▶ **WHAT YOU HAVE TO DO**: Pictures must not appear; the answer is exactly the lines from the one that holds "You are a computer-use agent." through the end of the material.

▶ **DATA LISTING**:
————

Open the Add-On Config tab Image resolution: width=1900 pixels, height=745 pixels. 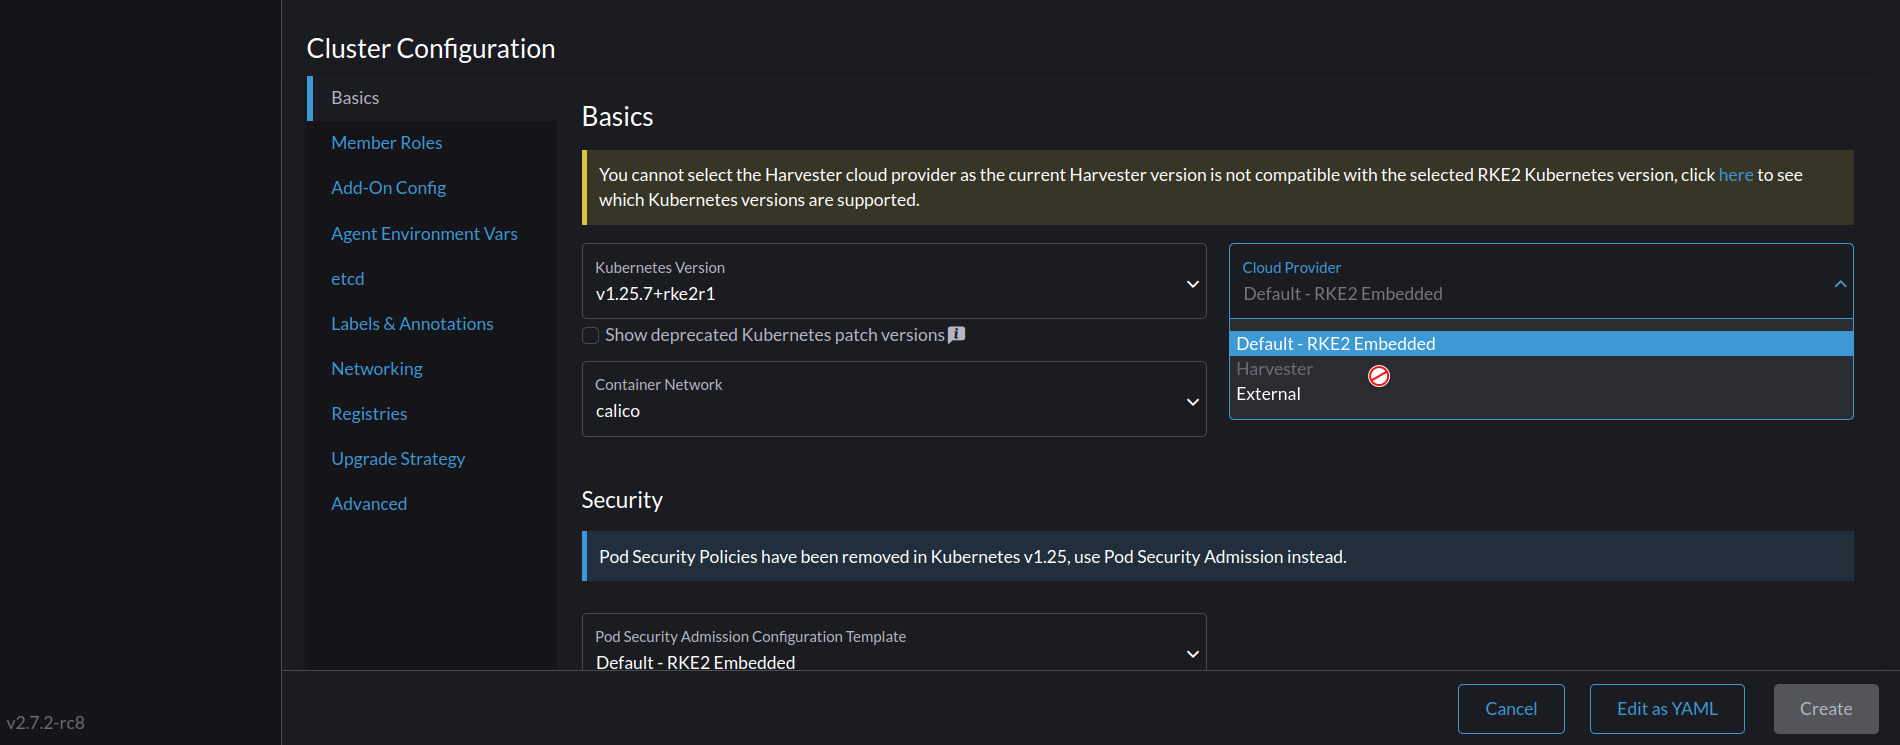(388, 188)
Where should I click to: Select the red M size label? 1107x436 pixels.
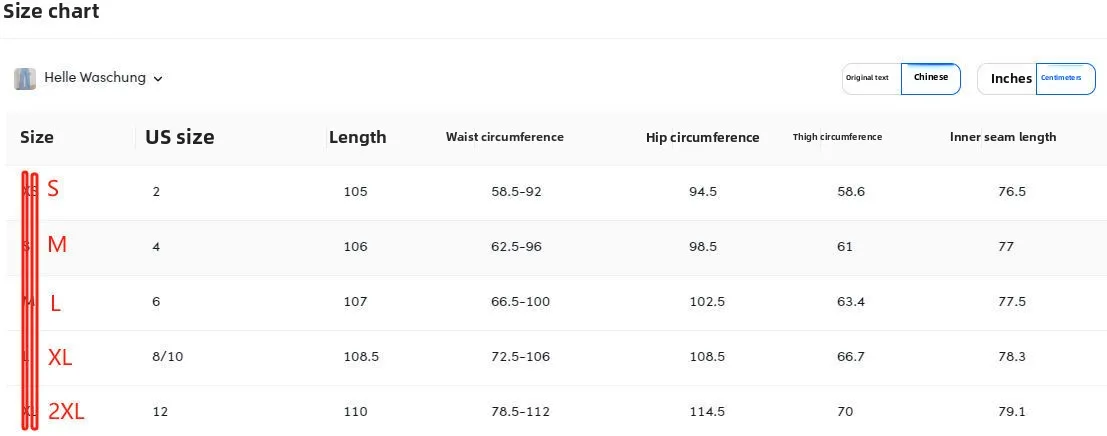[x=57, y=245]
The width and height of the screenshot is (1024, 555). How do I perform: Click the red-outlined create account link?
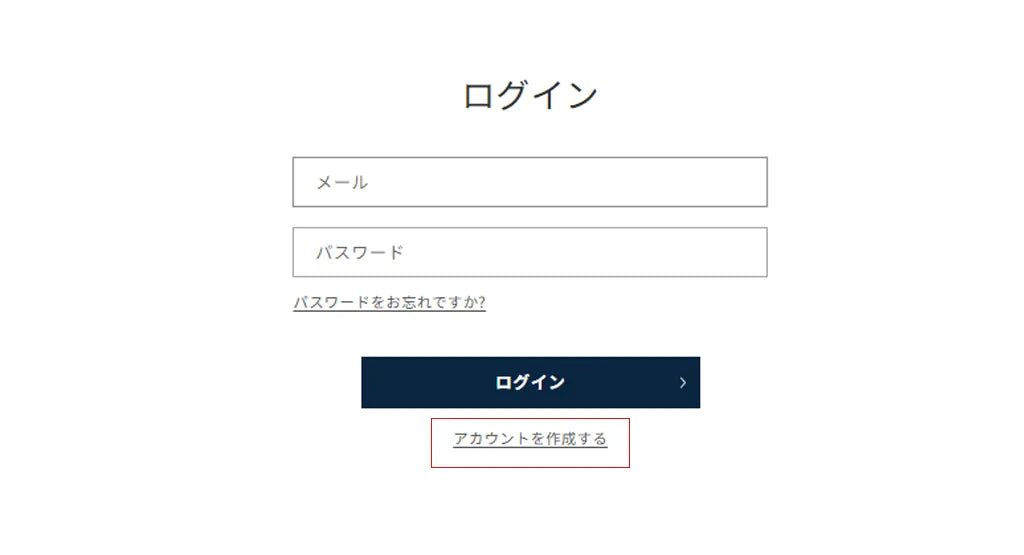tap(529, 439)
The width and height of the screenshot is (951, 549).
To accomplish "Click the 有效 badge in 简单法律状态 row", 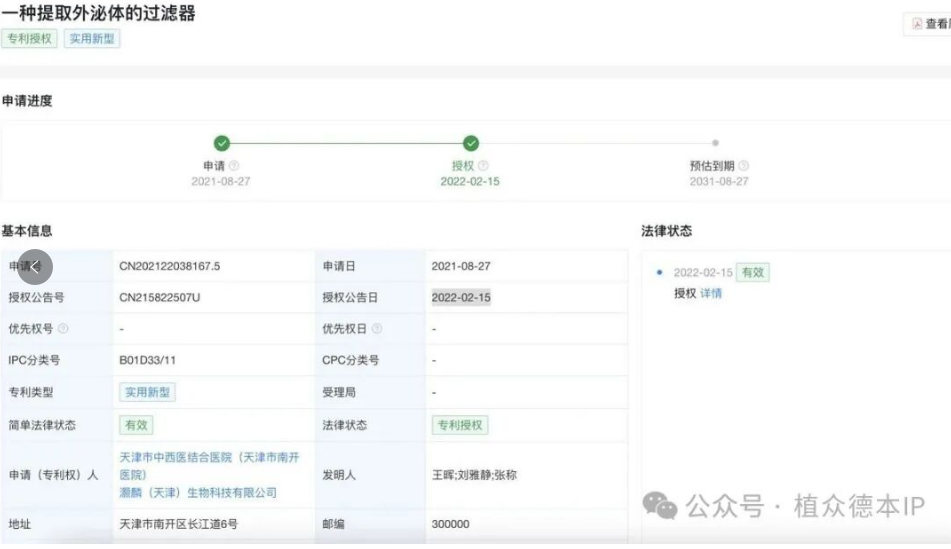I will [136, 425].
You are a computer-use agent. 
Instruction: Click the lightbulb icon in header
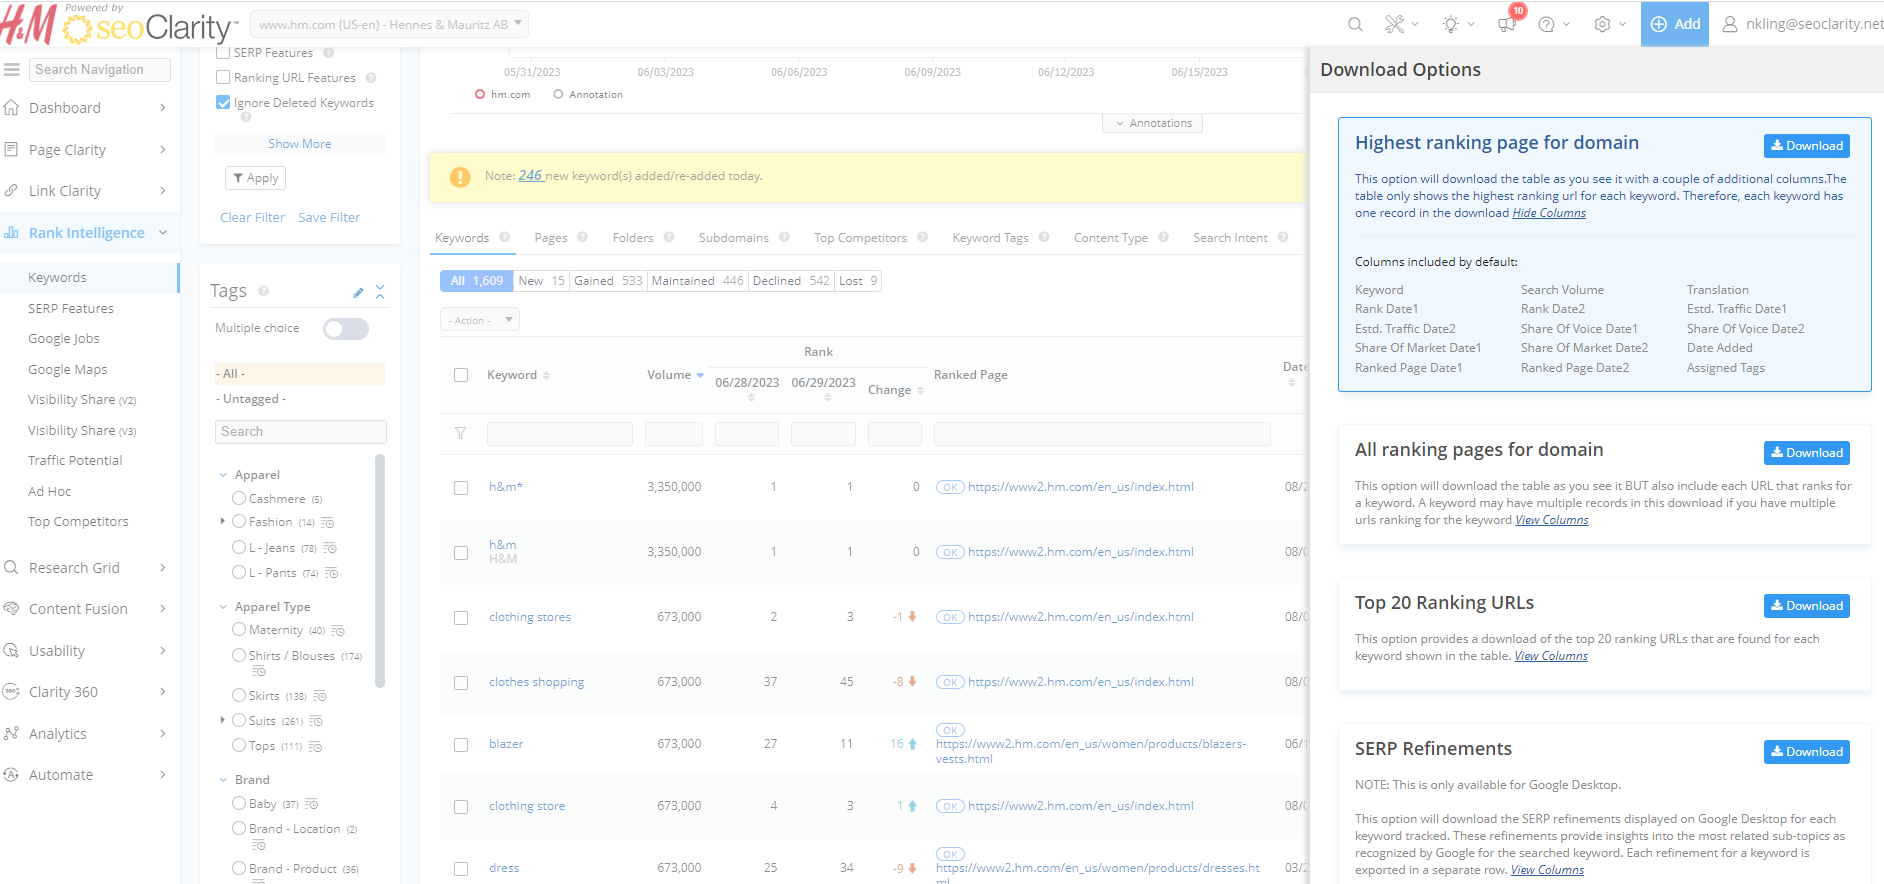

————

▶ **RESPONSE FOR THIS EXERCISE**:
You are a computer-use agent. 
Instruction: Click the lightbulb icon in header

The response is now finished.